Logarithmic Gap Costs Decrease Alignment Accuracy

The second chapter of my dissertation has now been published. It is freely available from the BMC Bioinformatics website. In this post I hope to provide you will a short overview of the research. The reference is

Cartwright RA (2006) Logarithmic gap costs decrease alignment accuracy. BMC Bioinformatics 7:527.

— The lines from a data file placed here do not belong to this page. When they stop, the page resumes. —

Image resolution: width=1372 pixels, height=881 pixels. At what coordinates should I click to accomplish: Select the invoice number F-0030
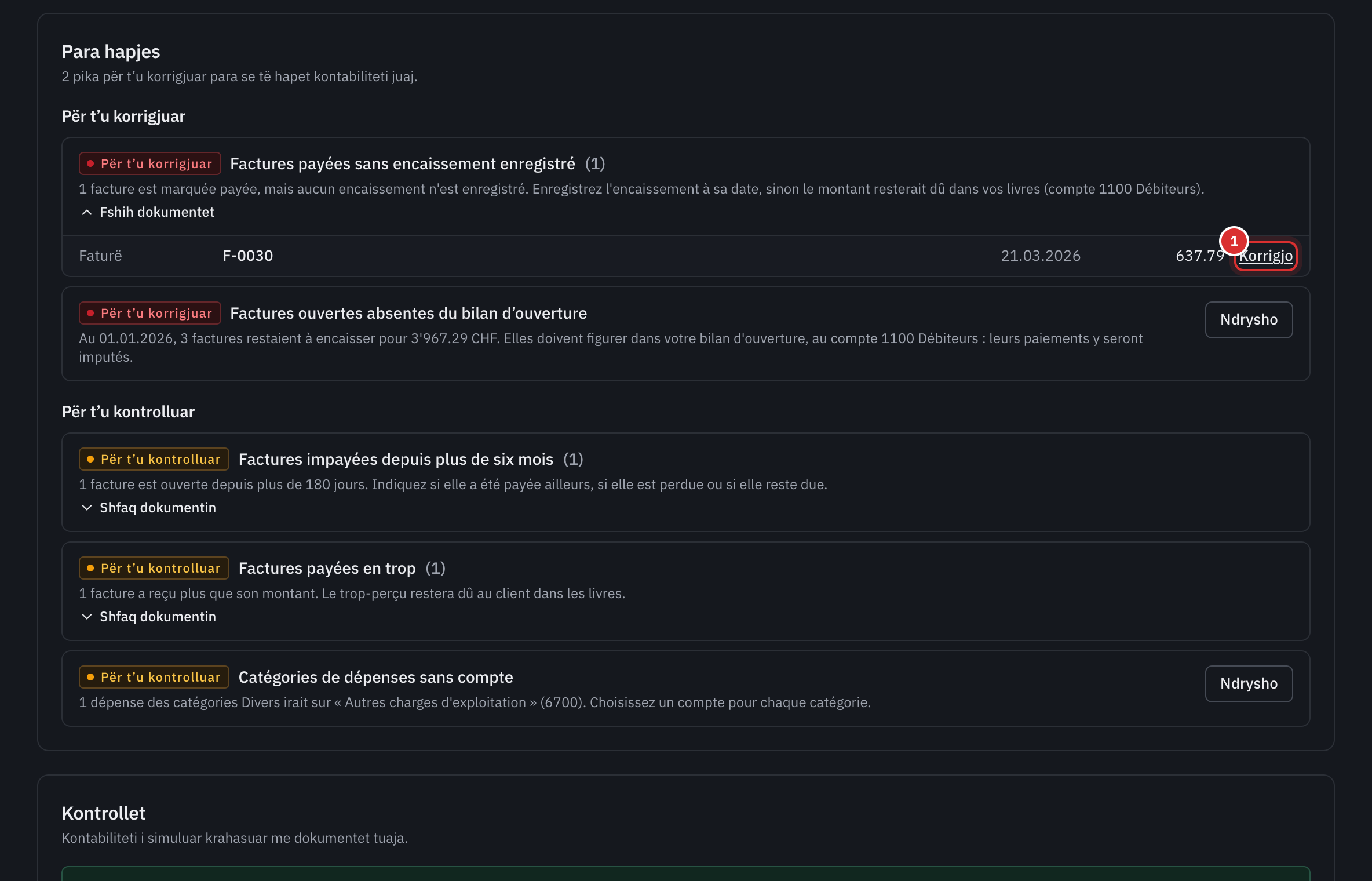pos(247,256)
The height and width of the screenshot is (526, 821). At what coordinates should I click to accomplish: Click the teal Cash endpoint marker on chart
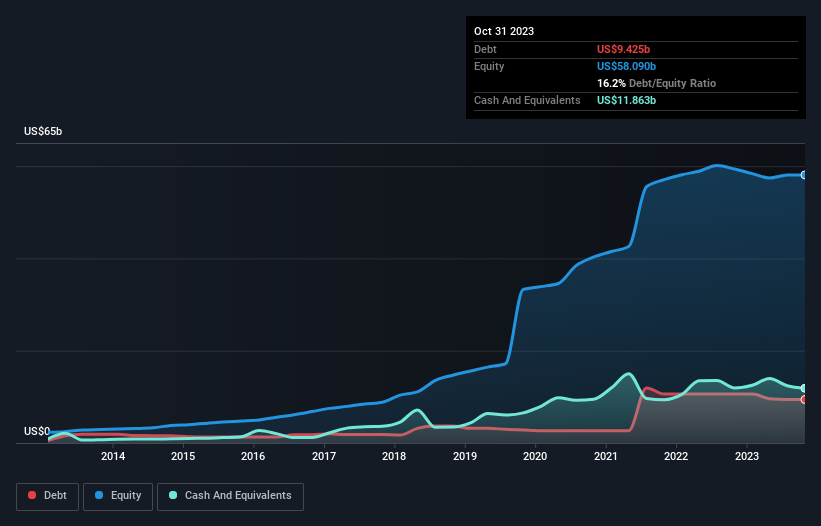[804, 388]
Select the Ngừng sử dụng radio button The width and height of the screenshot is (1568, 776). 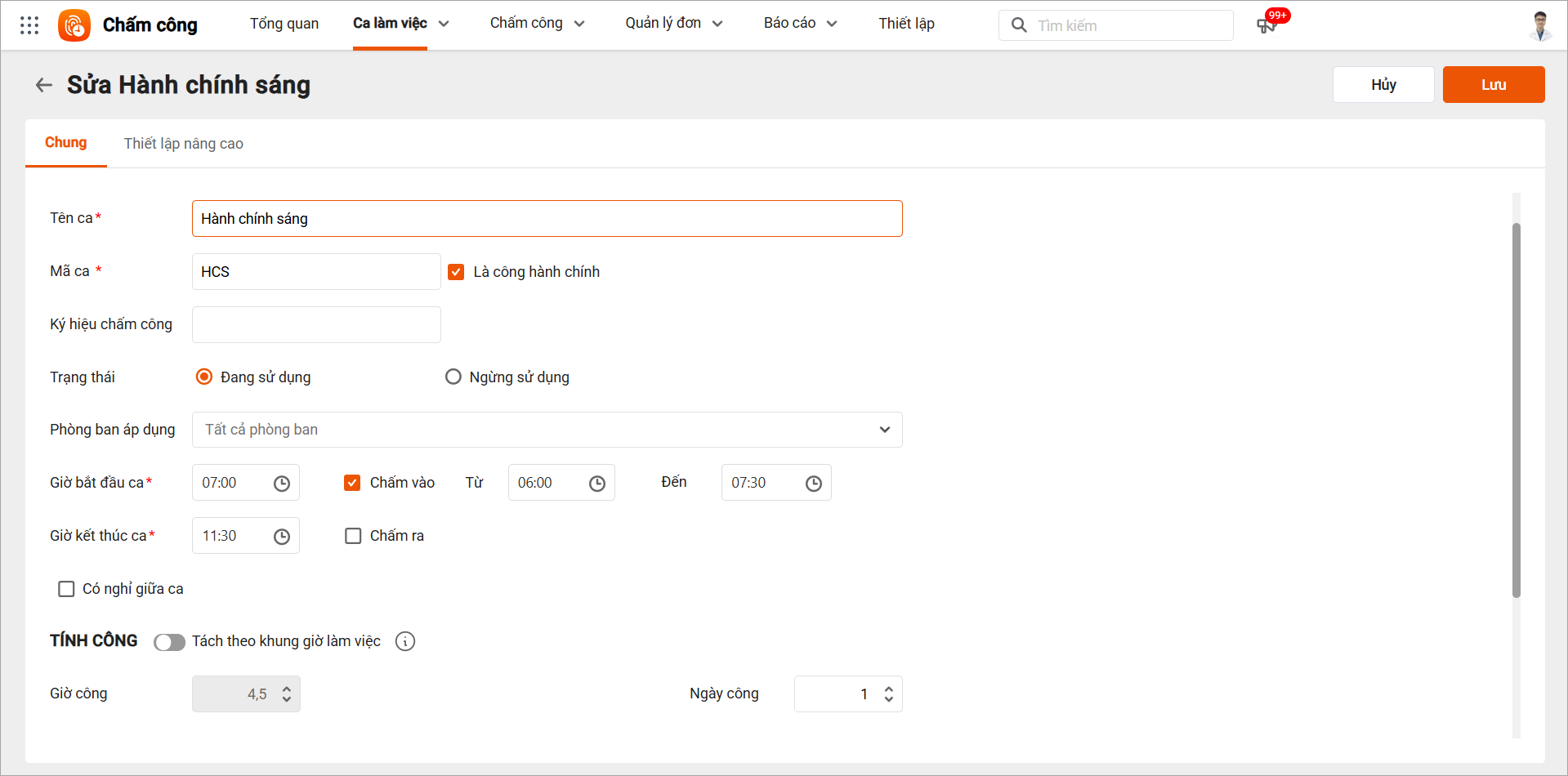click(x=453, y=377)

Our genomes evolve not only via point mutations (where one base changes into another base) but also via insertions and deletions. That is the addition or removal of bases. Collectively insertions and deletions are known as “indels”. Now several studies over the last fifteen years have found that the size of insertions and deletions follows a power law, i.e. a log-log plot of size versus frequency is linear. However, this observation has had little impact on bioinformatics for various reasons. Now why is this observation important? For starters, several scientists have proposed that sequences should be aligned using logarithmic gap costs (wk=a + b k + c ln k) instead of the standard affine gap costs (wk=a + b k).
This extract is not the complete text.